How to retrieve document from corpus with its ID ?

boardw...@gmail.com

unread,

Jan 10, 2017, 9:42:22 AM1/10/17

to gensim

Hi,

I am new user of gensim and try the lda tutorial with french wikipedia data (and after that similarity tutorial).

Thanks you very much for gensim and all the material available !

I have processed and loaded lda model, also similarities.

I try now in oder to appreciate the results to print similarities for a sentence (a new doc) I have entered.

I manage to get the docs which are the most similar in a form of 2-tupe (id of word, score) but not the document of wikipedia.
My goal is to get the original document (before bag of word treatement).

The best I manage to do is print the words of each similar doc.
So, what should I change in my code (see the red part at the end) ?

Indeed, I do not have seen method like Id2doc (or something like that) which allow to retrieve the doc from its Id.

Herafter an extract of my code:

import logging, gensim, bz2file
import os, csv, codecs
from pprint import pprint


FoundFile=True
PathCorpus='/home//wikipedia/'

logging.basicConfig(format='%(asctime)s : %(levelname)s : %(message)s', level=logging.INFO)

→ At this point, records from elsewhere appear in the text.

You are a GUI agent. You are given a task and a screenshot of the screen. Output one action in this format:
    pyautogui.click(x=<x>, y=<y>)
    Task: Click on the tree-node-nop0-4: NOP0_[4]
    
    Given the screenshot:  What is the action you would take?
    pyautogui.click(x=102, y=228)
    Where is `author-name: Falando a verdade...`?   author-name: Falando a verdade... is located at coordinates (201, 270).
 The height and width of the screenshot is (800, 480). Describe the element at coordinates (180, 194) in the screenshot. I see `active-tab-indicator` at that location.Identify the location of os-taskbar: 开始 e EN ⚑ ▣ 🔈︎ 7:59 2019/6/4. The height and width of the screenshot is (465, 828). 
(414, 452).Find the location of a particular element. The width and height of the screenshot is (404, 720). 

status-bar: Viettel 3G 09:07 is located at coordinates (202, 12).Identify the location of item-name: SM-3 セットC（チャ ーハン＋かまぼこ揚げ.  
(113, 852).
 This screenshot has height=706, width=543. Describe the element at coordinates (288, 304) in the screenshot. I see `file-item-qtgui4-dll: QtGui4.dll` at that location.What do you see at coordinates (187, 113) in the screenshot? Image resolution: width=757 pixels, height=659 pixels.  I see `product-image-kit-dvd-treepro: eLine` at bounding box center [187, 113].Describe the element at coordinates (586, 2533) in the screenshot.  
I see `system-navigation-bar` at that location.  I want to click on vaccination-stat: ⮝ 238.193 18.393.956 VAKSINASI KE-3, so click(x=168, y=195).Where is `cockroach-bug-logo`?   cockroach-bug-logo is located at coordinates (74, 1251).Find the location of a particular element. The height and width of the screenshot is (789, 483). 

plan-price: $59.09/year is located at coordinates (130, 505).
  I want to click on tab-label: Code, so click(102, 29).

#il faut d'abord charger la liste des user...
File=raw_input("entrer le nom du fichier contenant le modèle LDA produit par gensim : \n")
print(File)
fname=PathCorpus+'/'+File
if os.path.isfile(fname):
    print("le fichier existe")
else:
    print("le fichier n'existe pas")
    FoundFile=False


# load id->word mapping (the dictionary), one of the results of step 2 above
id2word = gensim.corpora.Dictionary.load_from_text(bz2file.BZ2File(PathCorpus+'_wordids.txt.bz2'))
print('idwords=%s'%id2word)
# load corpus iterator
mm = gensim.corpora.MmCorpus(PathCorpus+'_tfidf.mm')
print('mm=%s'%mm)

if (FoundFile):
    # on charge le modèle
    lda=gensim.models.LdaModel.load(fname)
    lda.print_topics()
    # test sur un texte
    TrainAMEA1=['Avoir pour la zone MEA une comprehension globale du domaine de ses enjeux des architectures existantes des evolutions court/moyen terme et des architectures cibles']
    FormTrainAMEA1='zone MEA comprehension globale domaine enjeux architectures evolutions court/moyen terme'
    pprint(FormTrainAMEA1)

    new_vec = id2word.doc2bow(FormTrainAMEA1.lower().split())
    print(new_vec) # the word "court/moyen" does not appear in the dictionary and is ignored
    my_projection=lda[new_vec]
    print(lda.print_topic(my_projection[0][0]))
    print(lda.print_topic(my_projection[1][0]))
    print(lda[new_vec])

    #on charge le fichier des similarités
    index=gensim.similarities.Similarity.load(PathCorpus+'frwiki_lda_index')

    print("done")
    sims = index[my_projection]
    print(list(enumerate(sims)))
    for i in range(len(sims)):
        mylist=mm[sims[i][0]]
        print("*****************************")
        for j in range(len(mylist)):
            print(id2word[mylist[j][0]])

    print("terminé")

boardw...@gmail.com

unread,

Jan 16, 2017, 10:00:40 AM1/16/17

to gensim

In ddition this is exactly the issue raised her in stackoverflow : http://stackoverflow.com/questions/28488714/getting-string-version-of-document-by-id-in-gensim

BR.

Lev Konstantinovskiy

unread,

Jan 19, 2017, 7:49:44 PM1/19/17

to gensim

Hi,

Unfortunately the full raw text of a document is not stored in a MmCorpus. MmCorpus is a matrix format that stores only bag-of-words representations of documents. As the StackOverflow post suggests the mapping of id-original doc is left to the user.